» **Testo del documento**:
Questo può significare un grande cambiamento.

È importante, perché evita che il lavoro si trasformi in ricatto. Una persona non è libera se non ha garantiti i bisogni materiali dell’esistenza. Nessuno dovrebbe essere costretto a quella che Aristotele e Marx chiamavano “schiavitù part-time”, che è il lavoro salariato, perché con un reddito di base avrebbero la libertà di dire di no. E questo per noi è fondamentale. E insisto sul fatto che nei sondaggi la stragrande maggioranza delle persone afferma che non smetterebbe di lavorare anche se percepisse un reddito di base. Dicono però che passerebbero più tempo con la famiglia, studiando, partecipando ad attività associative. Dicono che potrebbero considerare di ridurre l’orario di lavoro, di cui approfitterebbero per unire studio e lavoro.

» **Dati forniti**:

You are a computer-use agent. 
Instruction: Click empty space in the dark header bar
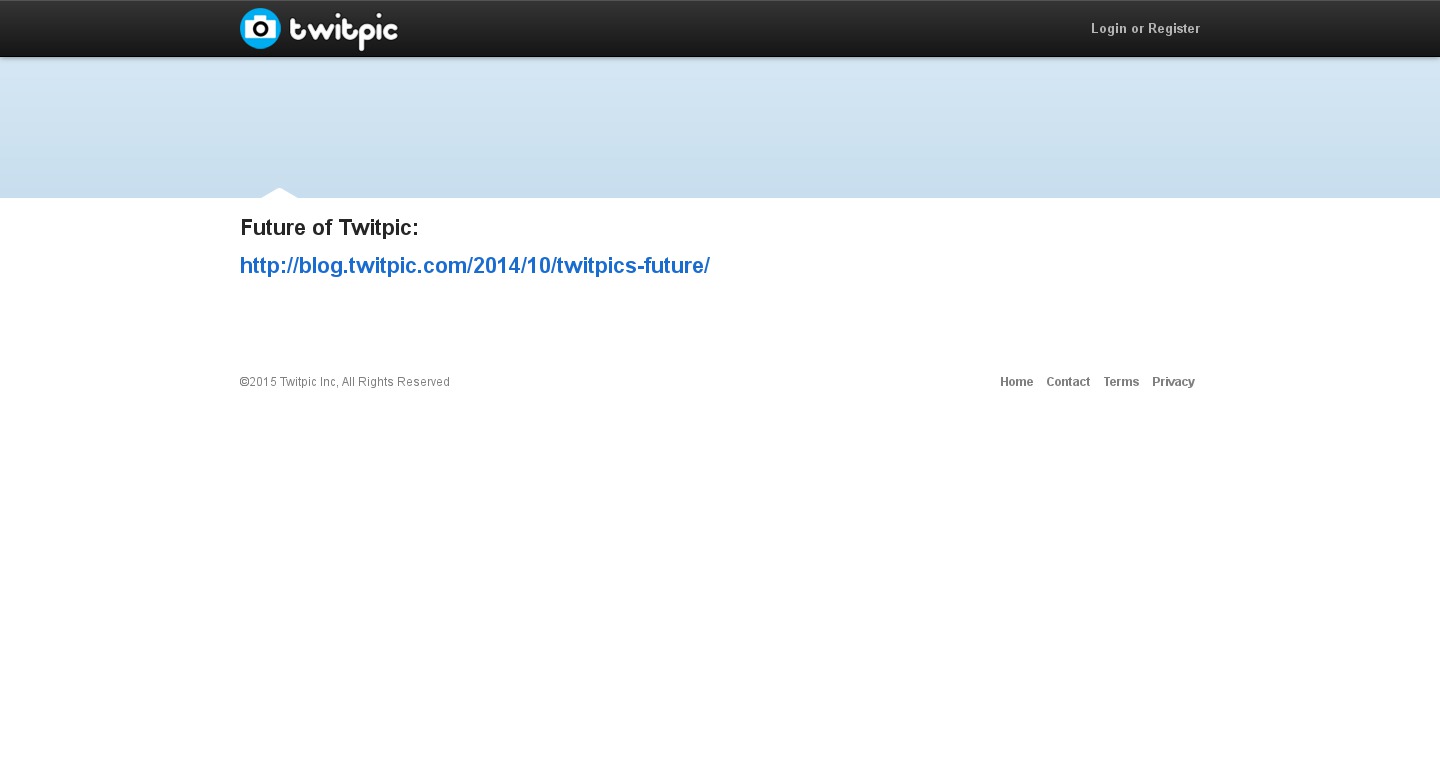[720, 29]
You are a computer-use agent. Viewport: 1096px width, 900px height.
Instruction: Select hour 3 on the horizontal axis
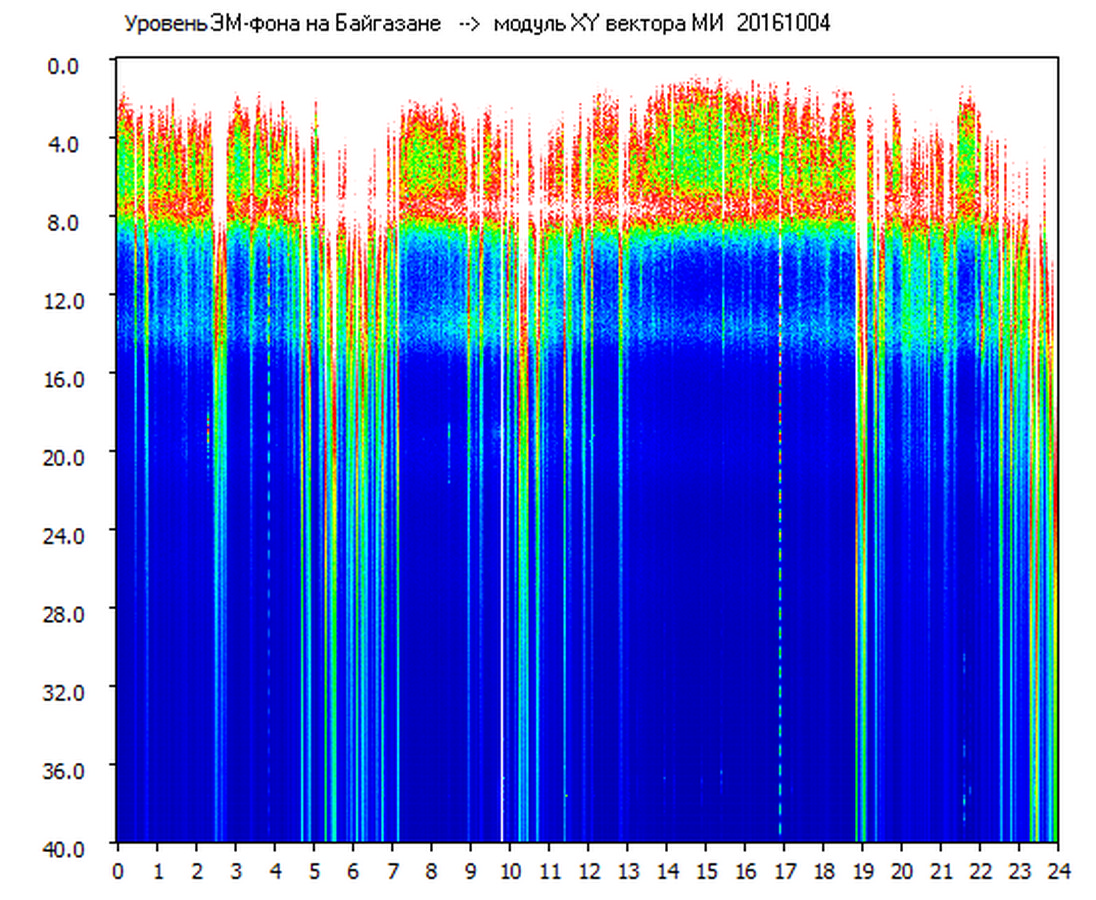(x=235, y=871)
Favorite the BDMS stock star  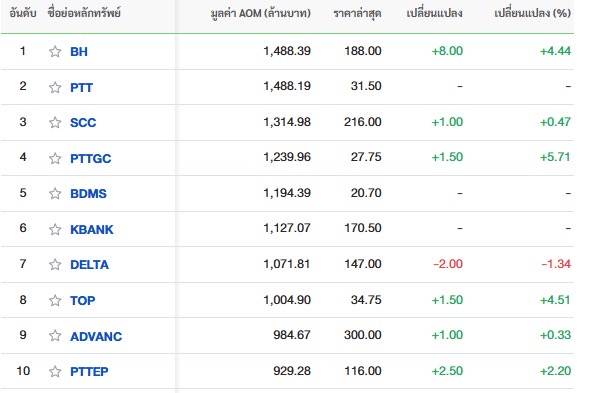click(x=55, y=193)
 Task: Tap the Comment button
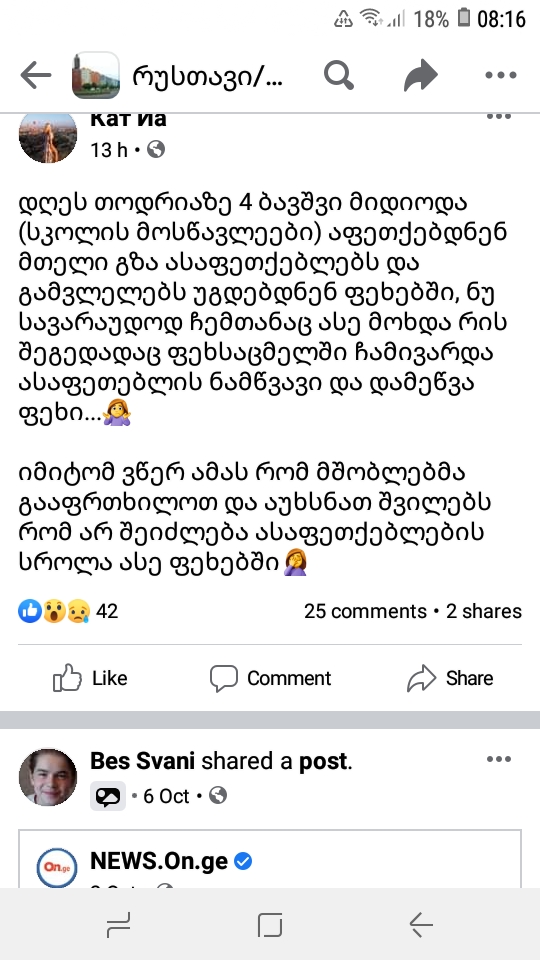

» **Il compito**: Trascrivi senza alcuna modifica il tratto del testo sul reddito di base che va da "È importante, perché" fino a "studio e lavoro.".

» **Risposta scritta**:
È importante, perché evita che il lavoro si trasformi in ricatto. Una persona non è libera se non ha garantiti i bisogni materiali dell’esistenza. Nessuno dovrebbe essere costretto a quella che Aristotele e Marx chiamavano “schiavitù part-time”, che è il lavoro salariato, perché con un reddito di base avrebbero la libertà di dire di no. E questo per noi è fondamentale. E insisto sul fatto che nei sondaggi la stragrande maggioranza delle persone afferma che non smetterebbe di lavorare anche se percepisse un reddito di base. Dicono però che passerebbero più tempo con la famiglia, studiando, partecipando ad attività associative. Dicono che potrebbero considerare di ridurre l’orario di lavoro, di cui approfitterebbero per unire studio e lavoro.